Under Australia’s current FMD response policy, suppressive vaccination (‘vaccinate to die’) is possible under certain circumstances. Under that policy, all vaccinated animals would be killed during the eradication campaign, that is, there would be no vaccinated animals still alive in the ‘proof of freedom’ phase. Therefore, any animals testing positive in the ‘proof of freedom’ phase would be considered as infected (which means eradication wasn’t as yet successful).

If vaccinated animals have been allowed to live (‘vaccinate to live’; protective vaccination), standard tests cannot tell the difference between a positive result due to vaccination and a positive result due to actual FMD infection.

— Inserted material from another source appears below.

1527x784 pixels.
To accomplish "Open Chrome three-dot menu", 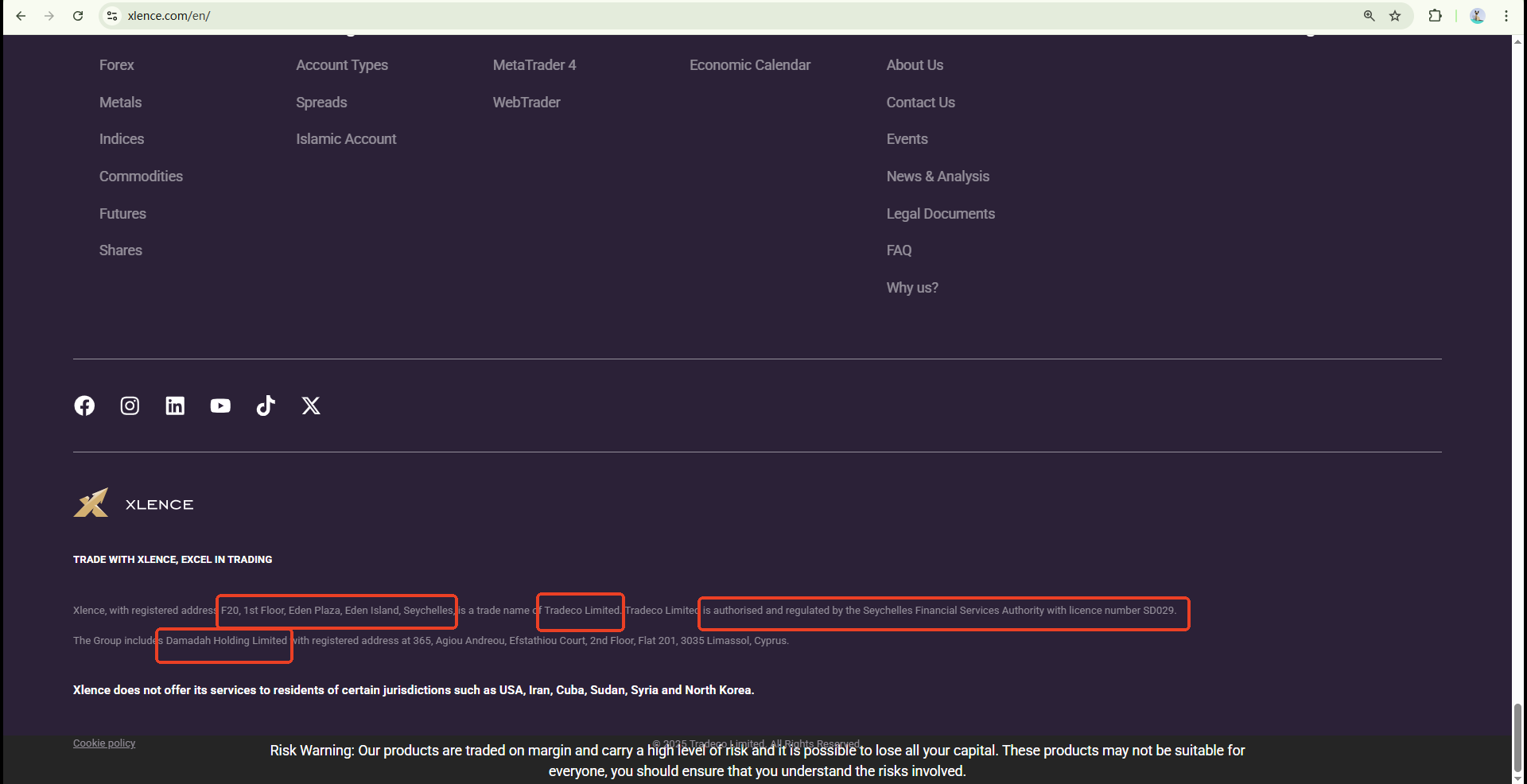I will (x=1506, y=16).
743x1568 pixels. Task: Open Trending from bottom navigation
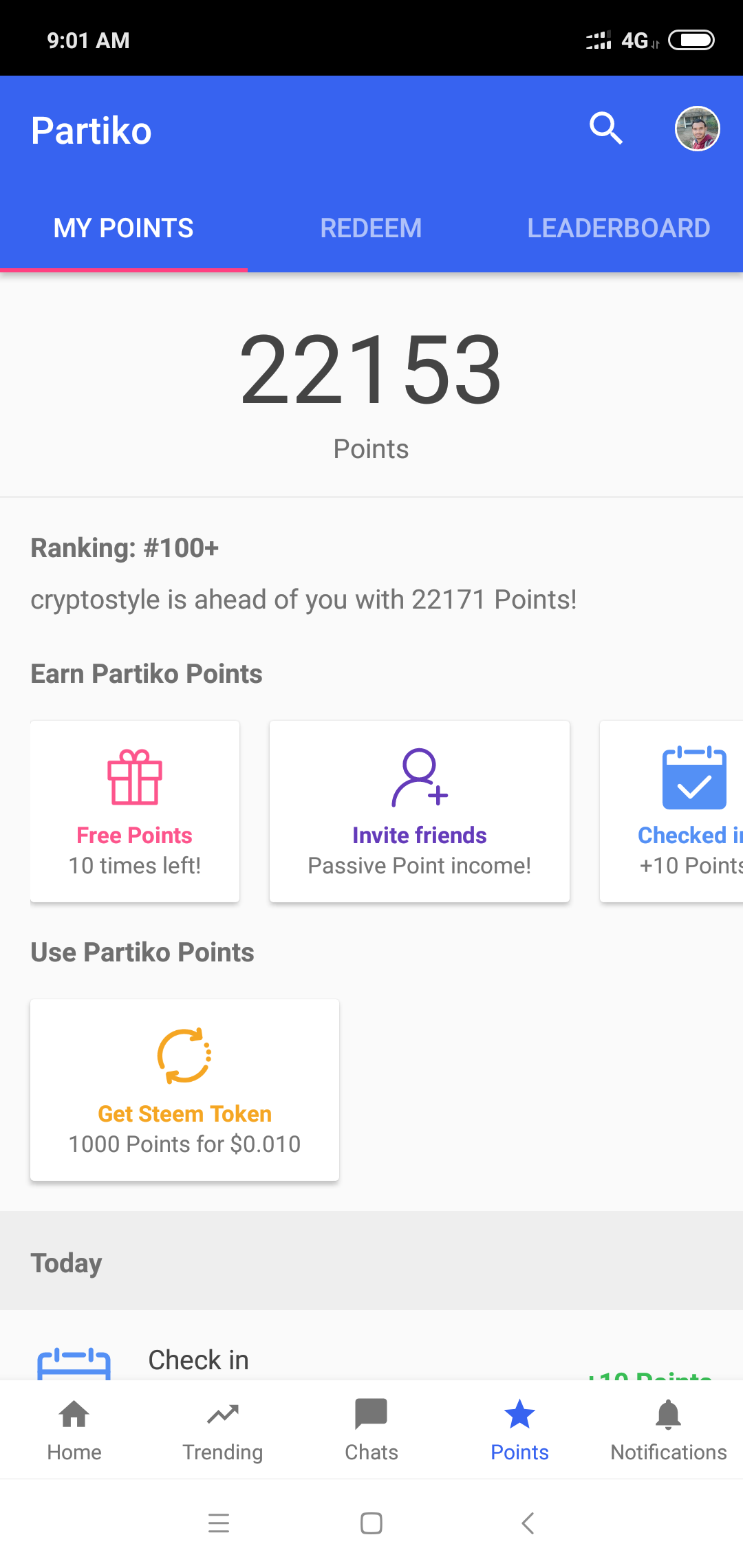point(223,1429)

This is where DIVA tests are required, that is, tests that differentiate infected from vaccinated animals.

12. How long would it take for Australia to regain its FMD-free status after an outbreak?

The World Organisation for Animal Health (OIE) recognises Australia as a country ‘free from FMD without vaccination’. According to the OIE standards, the waiting periods – after a successful eradication campaign – required to regain the OIE status of FMD free country are 3 months when stamping out or stamping out with suppressive vaccination (‘vaccinate to die’) has been used, and 6 months when stamping out with protective vaccination (‘vaccinate to live’) has been followed.

For Australia to regain its FMD-free status as quickly as possible (in 3 months rather than 6 months), it would be necessary for a stamping-out policy to apply and – if suppressive vaccination has been used – for all vaccinated animals to be destroyed, in line with the OIE standards. Emergency vaccination of at-risk stock (suppressive vaccination, ‘vaccinate to die’) may result in the need to destroy animals that would otherwise have avoided destruction in a conventional stamping-out approach.

In reality, the OIE does not determine the length of trade exclusion. The point in time following eradication of FMD when export trade resumes will be determined between Australia and its trading partners; regardless what eradication strategy is chosen, exclusion of some commodities from some export markets will most likely last for at least 12 months.